# Task objective
Type the data below again exactly. Omit all pictures.

# Dataset entries
►

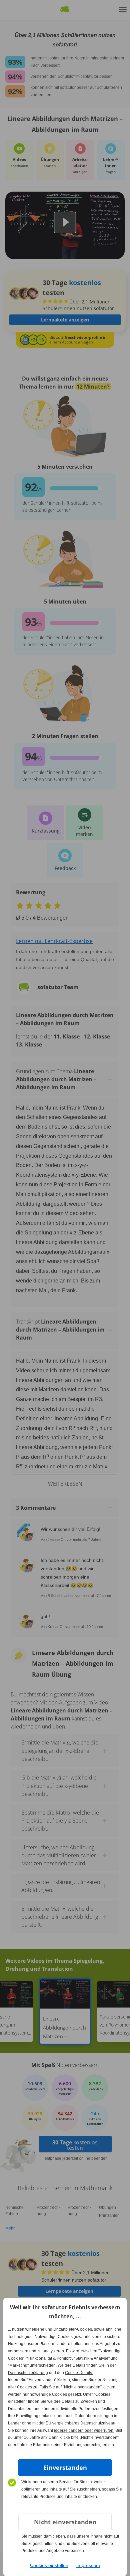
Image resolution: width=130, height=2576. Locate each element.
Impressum (88, 2565)
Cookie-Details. (79, 2372)
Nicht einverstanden (65, 2522)
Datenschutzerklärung (28, 2372)
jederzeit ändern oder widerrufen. (84, 2430)
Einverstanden (65, 2468)
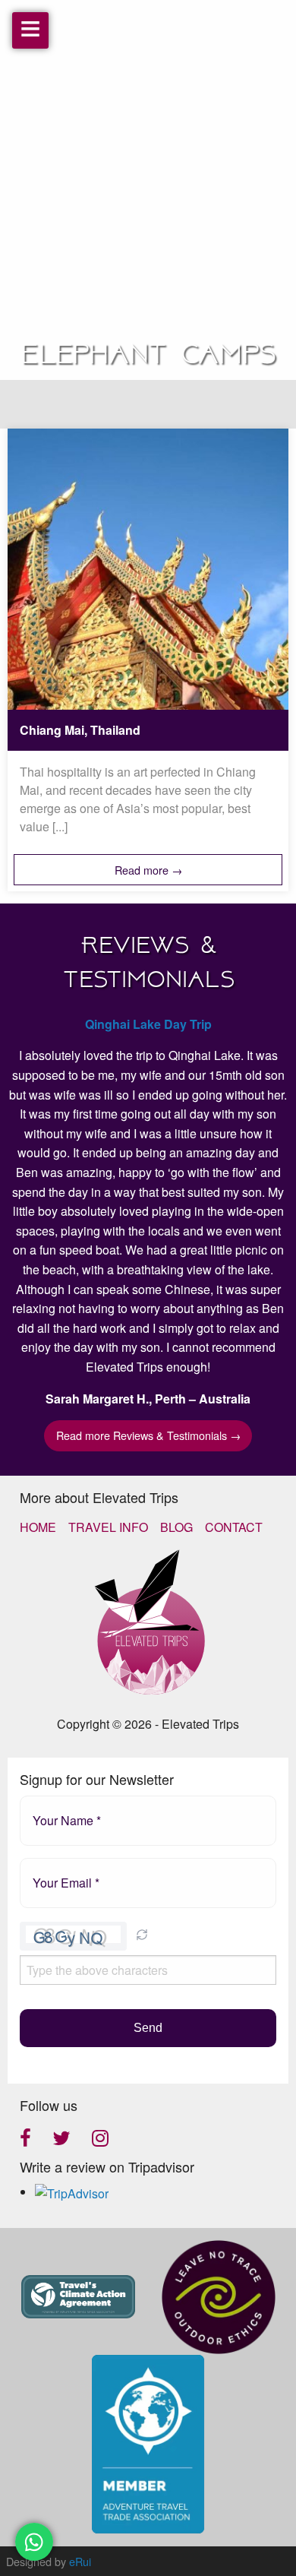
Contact (234, 1527)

◄

# Answer to the problem
Image resolution: width=130, height=2576. Locate each element.
Impressum (88, 2565)
Cookie-Details. (79, 2372)
Nicht einverstanden (65, 2522)
Datenschutzerklärung (28, 2372)
jederzeit ändern oder widerrufen. (84, 2430)
Einverstanden (65, 2468)
Contact (234, 1527)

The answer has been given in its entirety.